Mufti law passed after Erdoğan’s approval
ANKARA
A contentious legal article allowing state religious officials (Müftis) to perform and register marriages was published in the Official Gazette on Nov. 3, formally legalizing the regulation after it was approved by President Recep Tayyip Erdoğan.
The article, which was approved by parliament on Oct. 18 amid fierce objections from the main opposition Republican People’s Party (CHP) and the Peoples’ Democratic Party (HDP), has thus now officially gone into effect.
The bill, titled “Draft Law on the Amendment of the Civil Registry Services Act and Some Other Laws,” passed in parliament with support from the ruling Justice and Development Party (AKP) and the Nationalist Movement Party (MHP).
The bill includes an article allowing “muftis” - religious officials from the Directorate of Religious Affairs (Diyanet) - to perform and register marriages and was submitted to parliament on July 25, drawing strong criticism from opposition parties and women’s rights groups.

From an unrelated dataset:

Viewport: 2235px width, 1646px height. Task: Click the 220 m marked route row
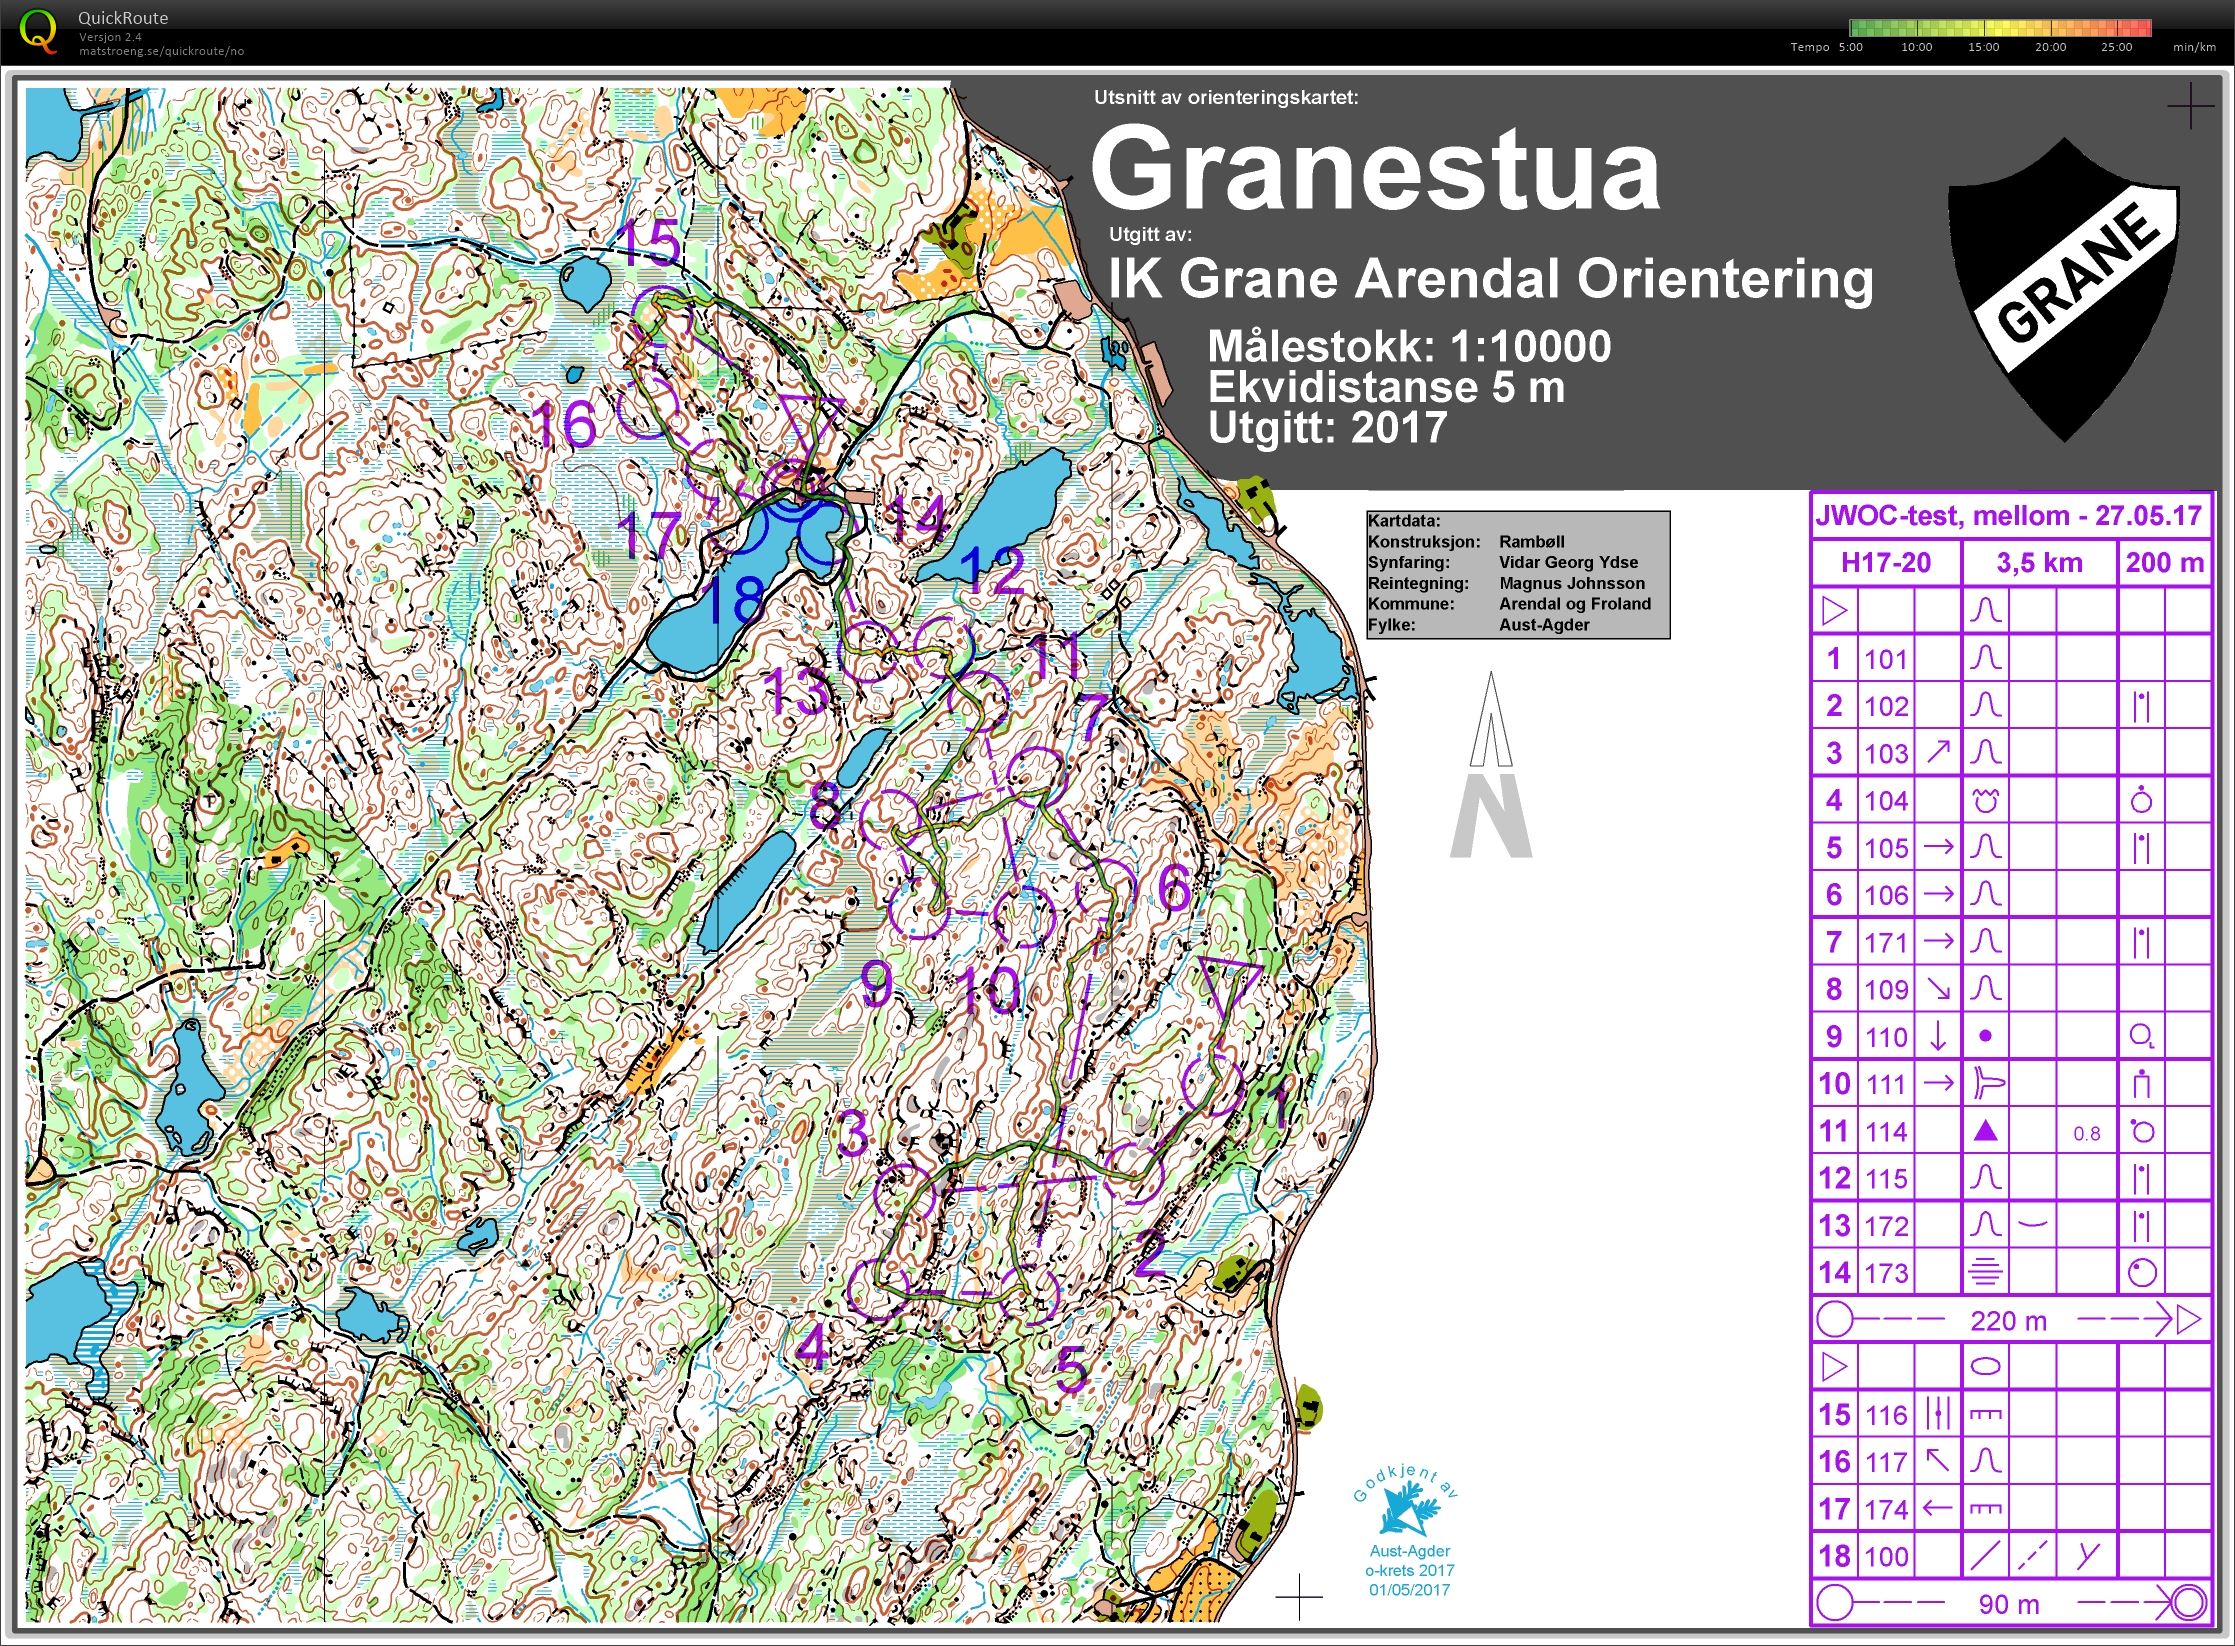point(2010,1320)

The law previously assigned state registrars in local municipalities to record all marriages. Critics of the new regulation argue that it will pave the way for “unrecorded marriages” and “child marriages.” They also say it violates the secular principles of Turkey’s civil code and will compromise the civil rights of women, including the right to divorce and heredity.
President Erdoğan vowed in a speech on Oct. 13 during the parliamentary discussions that the law would pass “whether you like it or not.”
Defending the law, AKP Deputy Group Chair Naci Bostancı said the article is a “regulation of civil life, not religious life.”
“A ‘mufti marriage’ is categorically a civil marriage. The marriage itself and its legal consequences are the same as the municipality marriages that are currently carried out,” Bostancı said.
“It also has nothing to do with child marriages,” he added.